2016年7月3日 朝礼拝 『正しい者も正しくない者も復活』大賀幸一牧師

使徒言行録24:10-21 
1)パウロエルサレムで逮捕される 
 キリキア生まれのサウロ、パウロは、第3回伝道旅行を終えて舟に乗ってカイサリア、そしてエルサレムに久しぶりに戻って来ました。パウロのエルサレム訪問には大事な目的があります。義捐金をエルサレム教会に届けることです。この募金はイエス様を信じる異邦人教会とイエス様を信じるユダヤの教会とを結びつけるという目的がありました。ユダヤ人のクリスチャンの中には、異邦人クリスチャンを認めようとしない人々が少なからずあったからです。パウロがエルサレム教会のリーダー、イエス様の弟ヤコブさんと会った時、ヤコブたちからパウロについての悪い噂があり、それを払拭するために神殿で清めの儀式に参加して欲しいと求められます。誓願を立てることや清めの儀式に参加することでパウロが神の律法をいかに大事にしているかを示してもらう必要があったからです。清めの儀式が終わった時、待っていたかのようにパウロを狙っている者たちが騒動を起こします。パウロを憎む者たちは暗殺さえも計画したので、ユダヤ地方代官フェリスクのいるカイサリアへ護送されたのです。今日パウロは大祭司アナニアたちにエルサレム神殿で騒動を起こした罪で訴えられているのです。

2) パウロが憎まれる理由 
 何故ユダヤ人たちは、こうまでしてパウロを憎んでいるのでしょうか。それはパウロがユダヤ人を裏切ったとされているからです。ナザレのイエスの分派を弾圧することに積極的であったものが、いつのまにかそのナザレのイエスの分派の一員になっているからです。パウロ自身も代官フェリクスの前で証言しています。わたしはナザレ人イエスの分派に属するものだが、祖先の神様を礼拝している、と。パウロが礼拝する神様は、イエス様を遣わした神様であり、それはユダヤ人たちが礼拝して来た神様なのです。そして正しい者も正しくない者もやがて復活する希望を、神様に対して抱いていると証言しています。パウロが憎まれる理由のもう一つが、神様の救いを異邦人にもたらしたからです。「正しい者も正しくない者もやがて復活する。」これはパウロが発見した事柄ではなく、ファリサイ派ユダヤ人も同様に信じていた事です。但し正しい者とは神の律法に忠実な正しい者であり、正しくない者とは神様の律法に正しくない者、異邦人と呼ばれる人々でもあります。ロマ3:21~22に、「ところが今や、律法とは関係なく、しかも律法と預言者によって立証されて、神の義が示されました。すなわち、イエス・キリストを信じることにより、信じる者すべてに与えられる神の義です。そこには何の差別もありません。」と今まで神様の律法と関係ない者たちもイエス・キリストの贖いによって神の恵みにより無償で義とされるのです。異邦人も復活するのです。

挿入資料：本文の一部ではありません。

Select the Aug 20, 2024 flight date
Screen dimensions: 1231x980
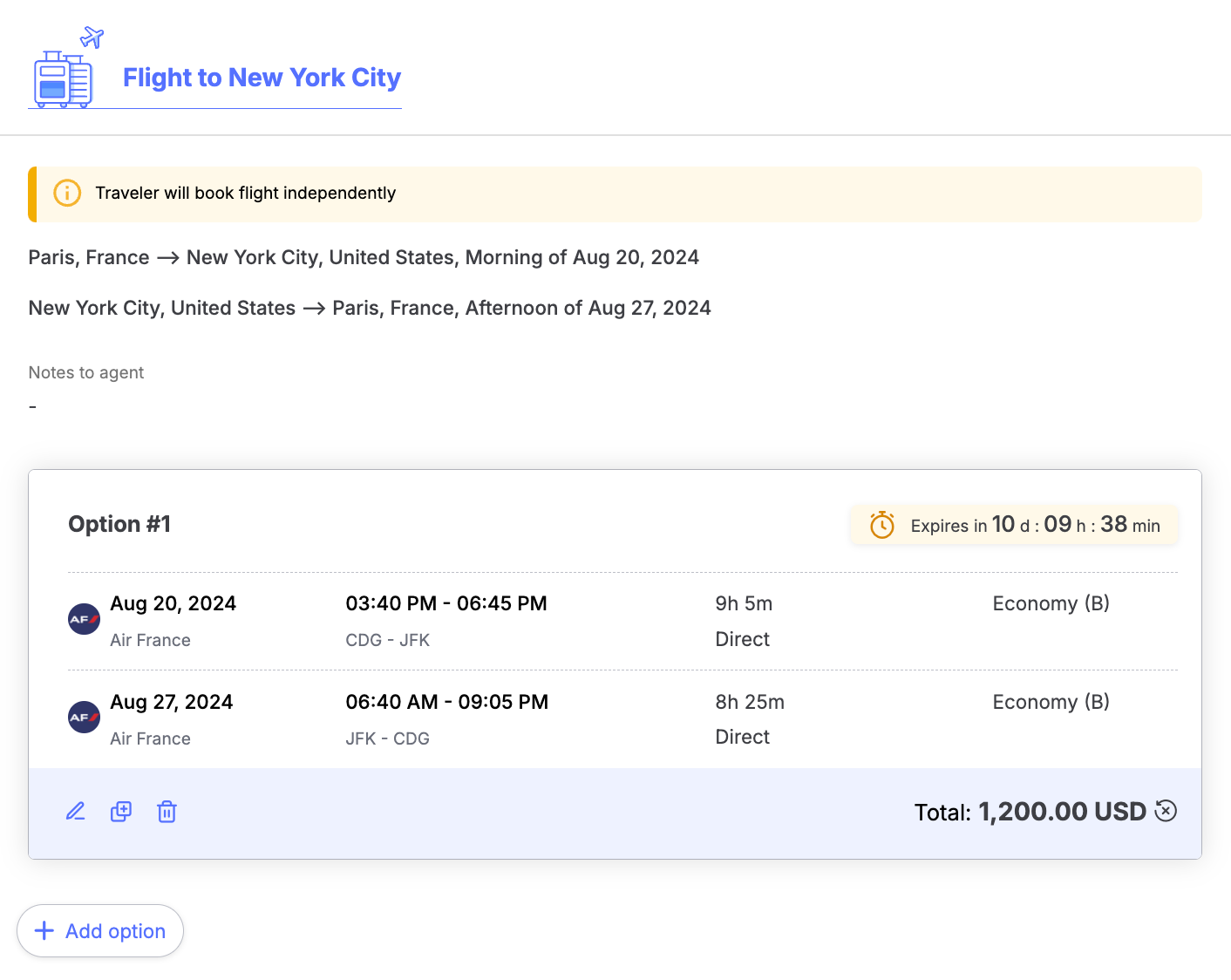173,603
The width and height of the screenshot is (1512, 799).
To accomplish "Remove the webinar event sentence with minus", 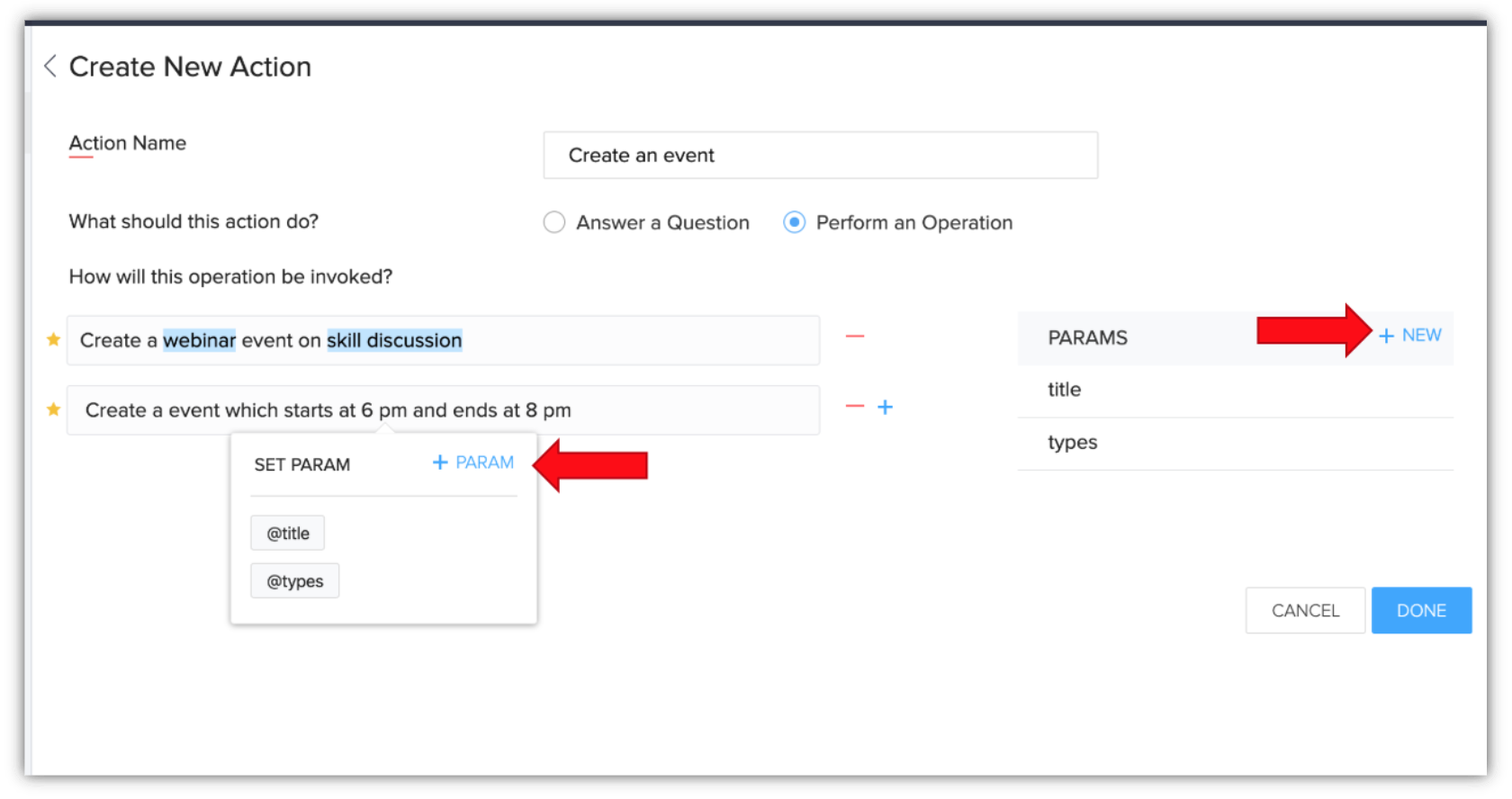I will pyautogui.click(x=854, y=337).
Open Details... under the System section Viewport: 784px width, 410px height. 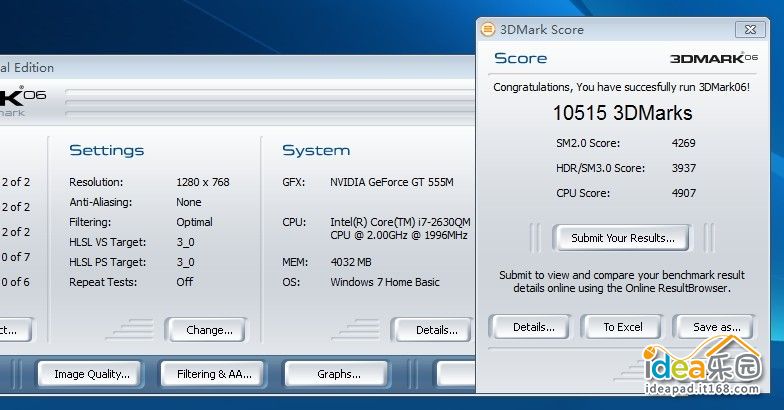click(436, 330)
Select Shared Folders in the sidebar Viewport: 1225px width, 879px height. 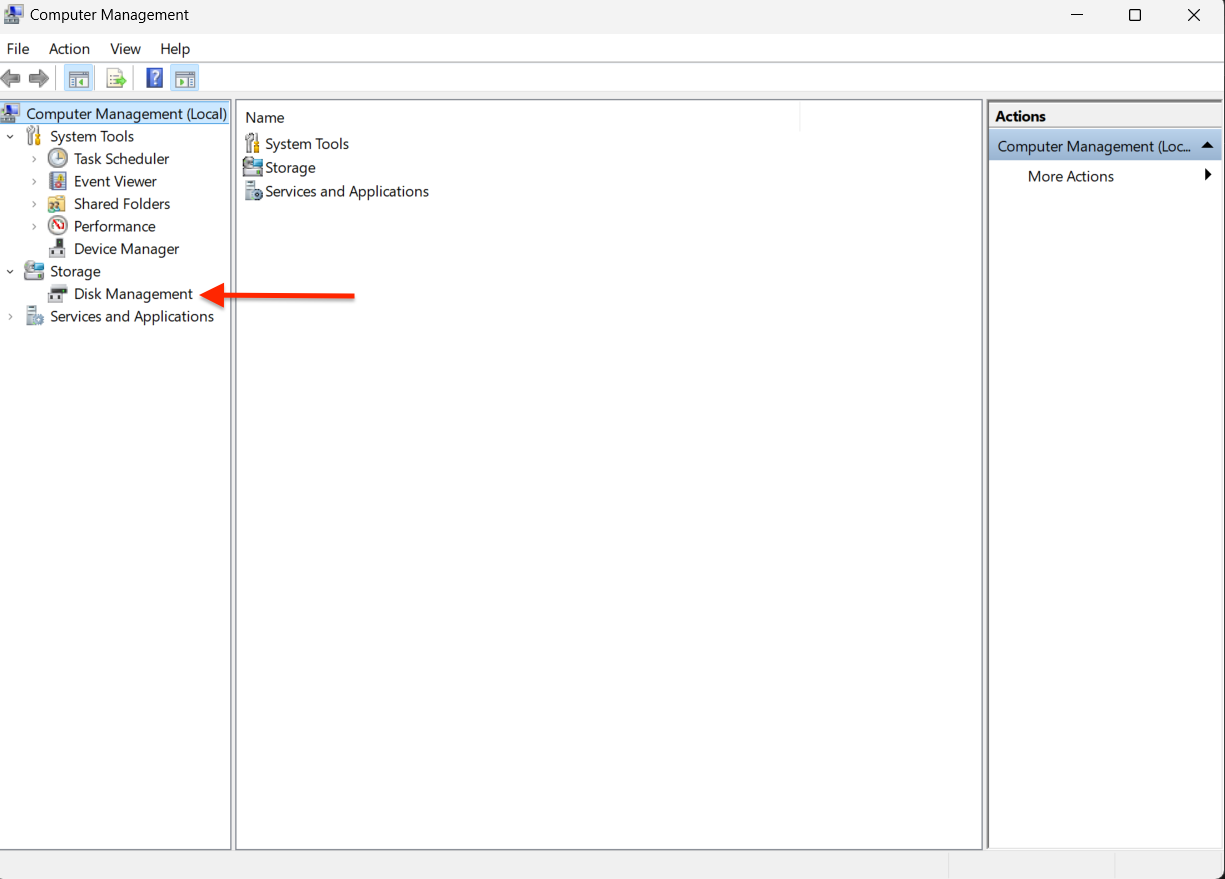[x=120, y=203]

3)パウロの目覚ましい力は、何処から来るのでしょうか。
 パウロ自身は、二コリ12:10、わたしは弱いときにこそ強いからです。と証言しています。パウロ自身は、弁舌が巧みであったとも、姿形が見目麗しいイケメンだったとも言われていません。それどころか手紙の文章は重厚で論理だっているが、話はつまらないと言われています。又パウロには大きな持病があり、何度もこの病気が治ることを祈ったのに、神様は癒すどころか、これがあなたへの恵みであるとしました。人が思い上ることのないために与えられた刺であると。それ故にパウロは、神様の力が、キリストの力が私を通して現れるように、私は自分自身の弱さを誇ろう。大いに自分に弱さがあることを大事にし、この弱さに神様が働いてくださる。用いてくださることを喜ぼう、と証言しています。私たちはあえて自分たちの弱さを誇るべき、私たちの弱さが用いられることを喜ぶべきです。